Fabricating the polysaccharides-based Micro-particles co-encapsulating the hydrophilic-hydrophobic vitamins (B9 and D3) using spray-dried pickering double emulsions: Assessment of multilayered microcapsules structure, retention stability, encapsulation efficiency, and in vitro release

Vitamin B₉ and D₃ deficiencies are becoming the primary concern worldwide due to poor bioavailability. Both vitamins exhibit sensitivity towards storage and processing conditions, which limit their use to develop functional products. This study developed co-encapsulation of Vit. B₉ and D₃ solid microcapsules using W₁-O-W₂ multiple Pickering emulsions, followed by spray drying. The study examined the effects of four polysaccharide-based gels (PBGs) calcium alginate, carboxymethylcellulose, hydroxypropyl methylcellulose, and guar gum—used as co-encapsulants for microcapsules. Key parameters analyzed included structural characteristics, encapsulation efficiency (EE), retention stability, and gastrointestinal simulation release of the microparticles. The electrical bonding of Vit. B₉ with chitosan in W₁ and multilayering capsule in emulsion caused the high encapsulation efficiency (92.4 ± 0.6 %) and Vit. D₃ 82.4 ± 0.1 %). Furthermore, adding PBGs into the outer aqueous phase improved the particle integrity (size 10–100 µm) and enhanced the retention efficiency (60.2 ± 1.5–73.4 ± 1.2 % (B₉), 76.4 ± 2.5–88.1 ± 1.5 % (D₃)) and EE of vitamins. Structural analysis, i.e., optical microscopy, XRD, and FTIR of dried microcapsules, demonstrated the successful entrapment of vitamins and in vitro control release of Vit.
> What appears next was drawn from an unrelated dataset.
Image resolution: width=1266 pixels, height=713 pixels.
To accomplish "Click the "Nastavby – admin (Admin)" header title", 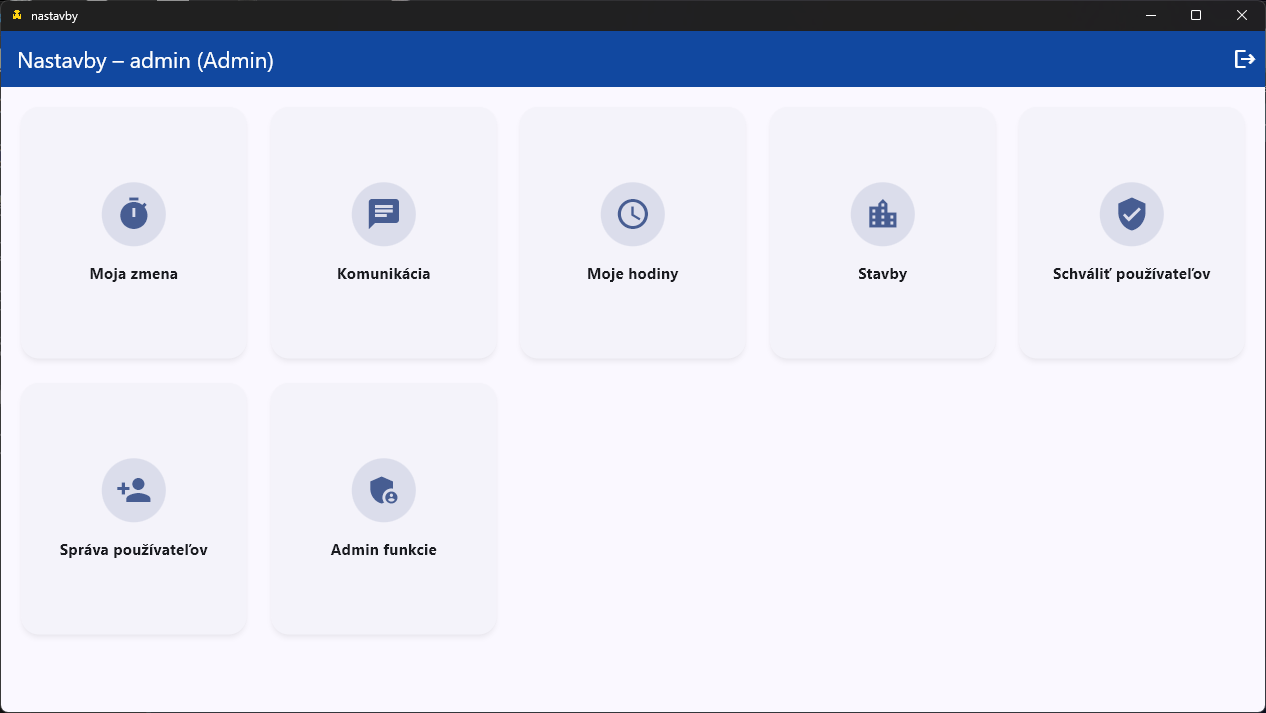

B₉ and D₃ mechanisms are conferring the protectiveness of W₁-O-W₂ against the gastrointestinal environment. The formulation comprising carboxymethylcellulose displayed a controlled release of vitamins under simulated gastric conditions (SS, SGJ) and the highest cumulative release (40.8 ± 1.3 % D₃ and 51.1 ± 1.6 % B₉) under simulated intestinal conditions (SIJ), with higher stability (55.8 ± 1.7 %Vit D₃ and 69.8 ± 2.0 % Vit B₉) at 25 °C up to 8 weeks. This study demonstrates that employing W₁-O-W₂ in conjunction with a spray drying technique for co-encapsulating lipophilic and hydrophilic components using PBGs as co-encapsulants may improve the physicochemical stability and bioavailability of the encapsulated entities.